After a trial lasting almost two weeks, the judge presiding over a lawsuit pitting online auctioneer eBay against online classifieds company Craigslist urged the two companies Thursday to try to resolve their differences before he issues a ruling.

"I have an uncanny ability to make everyone unhappy," Chancellor William Chandler III advised attorneys at the conclusion of the trial, adding that having the Delaware court resolve the dispute between the two Internet giants is "the second best way to do it."

Chandler said a resolution worked out by the companies themselves likely would be more acceptable to both sides than what he might decide.

"I'm not suggesting it would be an easy process," said the judge, who in the meantime will immerse himself in trial exhibits and testimony and accept post-trial briefs in preparation for a ruling, which could take months.

"I'm likely to take a little bit of time to give you a decision," he warned attorneys.

Craigslist CEO James Buckmaster declined to comment on the judge's suggestion. eBay attorney Michael Rhodes said such advice by a court is not uncommon, but that he would keep an open mind and consider "anything that anybody wants to throw at me."

Chandler indicated that any ruling he issues likely would not be a "grand slam home run" for either side, but instead would include "good and bad" for each.

In its lawsuit, eBay is challenging actions taken by Buckmaster and Craigslist founder Craig Newmark to dilute eBay's 28 percent minority stake in Craigslist after eBay began competing with Craigslist in the U.S. in 2007.
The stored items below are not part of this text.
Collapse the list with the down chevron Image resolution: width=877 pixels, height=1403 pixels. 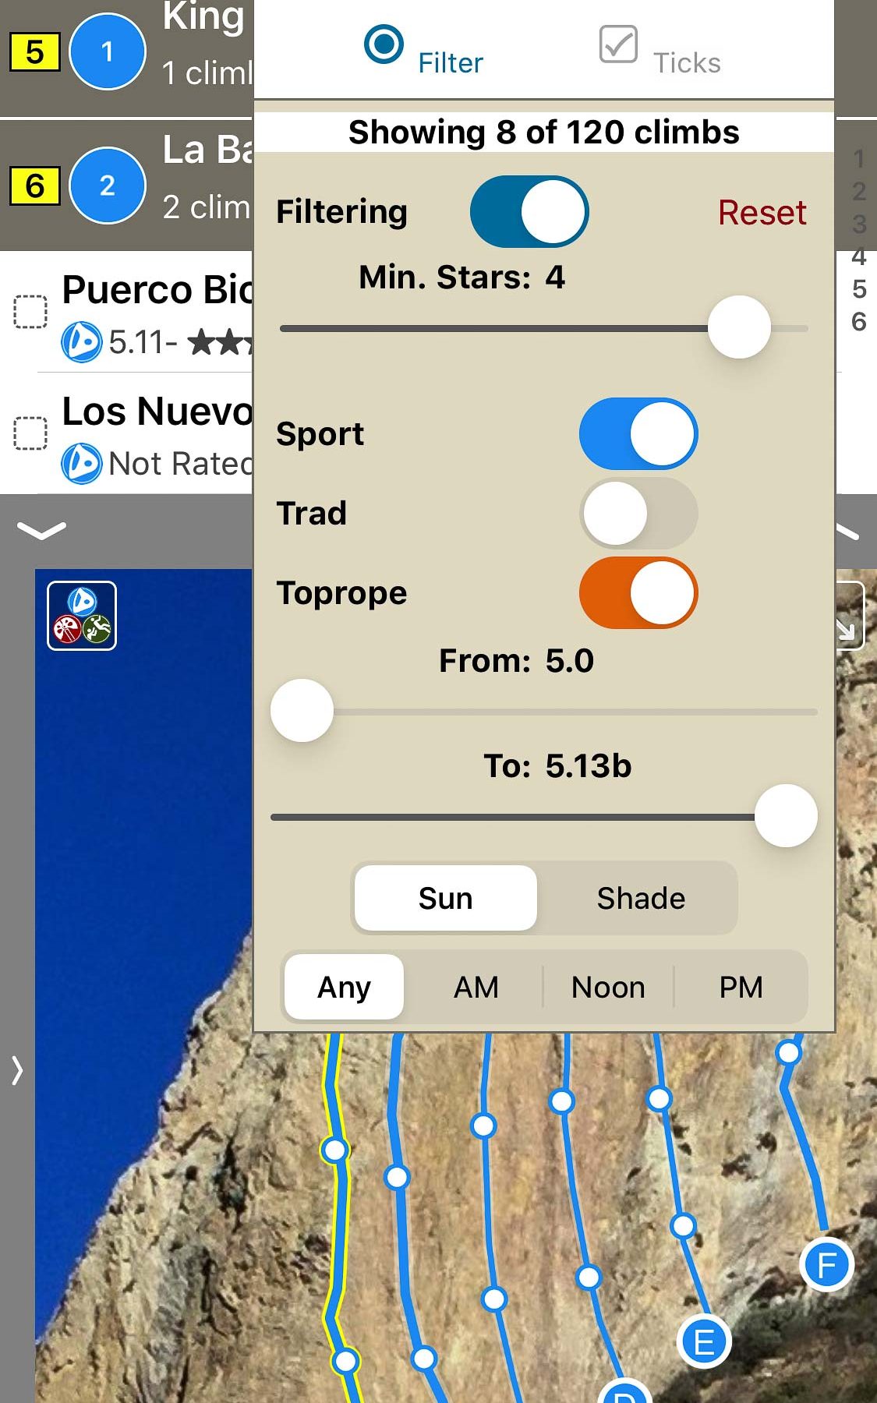coord(41,531)
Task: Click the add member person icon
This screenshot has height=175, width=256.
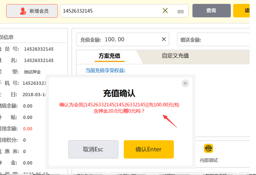Action: tap(23, 11)
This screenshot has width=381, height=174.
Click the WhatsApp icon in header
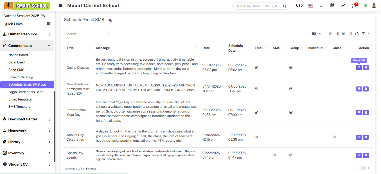[365, 6]
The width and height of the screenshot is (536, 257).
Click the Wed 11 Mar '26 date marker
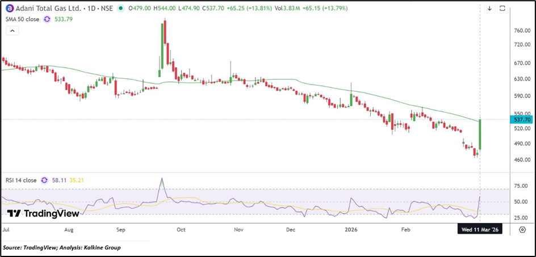(480, 230)
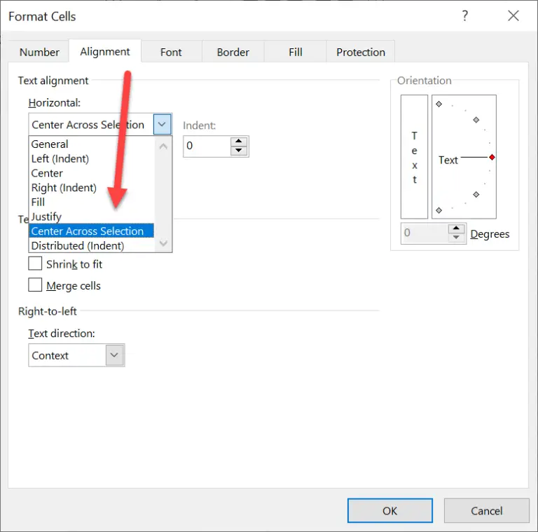Screen dimensions: 538x532
Task: Confirm with the OK button
Action: point(389,511)
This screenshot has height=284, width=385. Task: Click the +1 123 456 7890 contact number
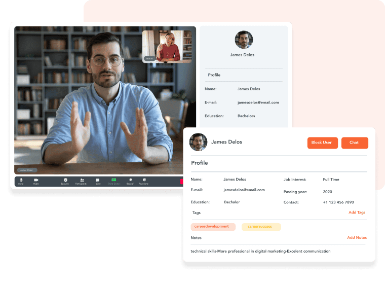pyautogui.click(x=338, y=202)
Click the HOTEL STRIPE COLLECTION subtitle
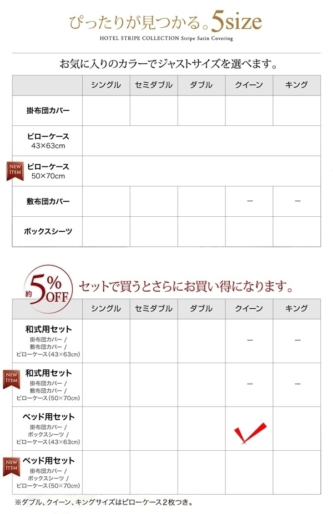 167,38
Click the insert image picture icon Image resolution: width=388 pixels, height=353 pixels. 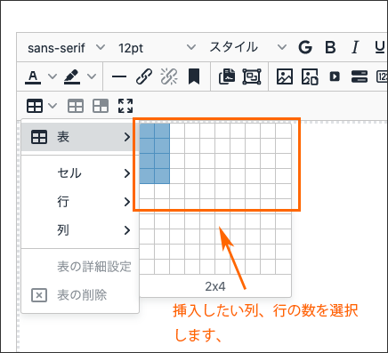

Craigslist says the protective measures were justified because of eBay's misuse of confidential Craigslist information to start its competing Kijiji Web site, its insistence on gaining control of Craigslist after taking a minority stake in 2004, and its refusal to make good on its promise to help Craigslist expand internationally.

eBay began acquiring online classified sites overseas around the same time it took a stake in Craigslist, followed by the launch of Kijiji abroad in 2005. But Craigslist officials say they were caught off guard when given 10 days notice of Kijiji's impending U.S. launch in 2007.

Craigslist officials said eBay CEO Meg Whitman, now running for California governor, had assured them that Craigslist would be eBay's exclusive play in the online classifieds market in the U.S., and that the two companies would part amicably if a three-year "courtship" period didn't work out. They testified that they didn't challenge the overseas acquisitions because they understood those properties would eventually be folded into an international partnership with eBay.

eBay argued that it had the explicit right to compete broadly with Craigslist, even though it was a major shareholder and held one of only three Craigslist board seats. According to eBay, the protective measures taken by Craigslist should be disallowed because the sole penalty for competing head-to-head with Craigslist in U.S. jobs postings was the loss of certain special rights granted to eBay under the shareholders agreement.

"This is a relationship that started out with good intentions, I think," said the judge, acknowledging that Craigslist and eBay seemed to have different corporate cultures.

During the trial, witnesses repeatedly noted that Craigslist, unlike many public corporations, was not intensely revenue-driven, but more concerned about nurturing a community of devoted users.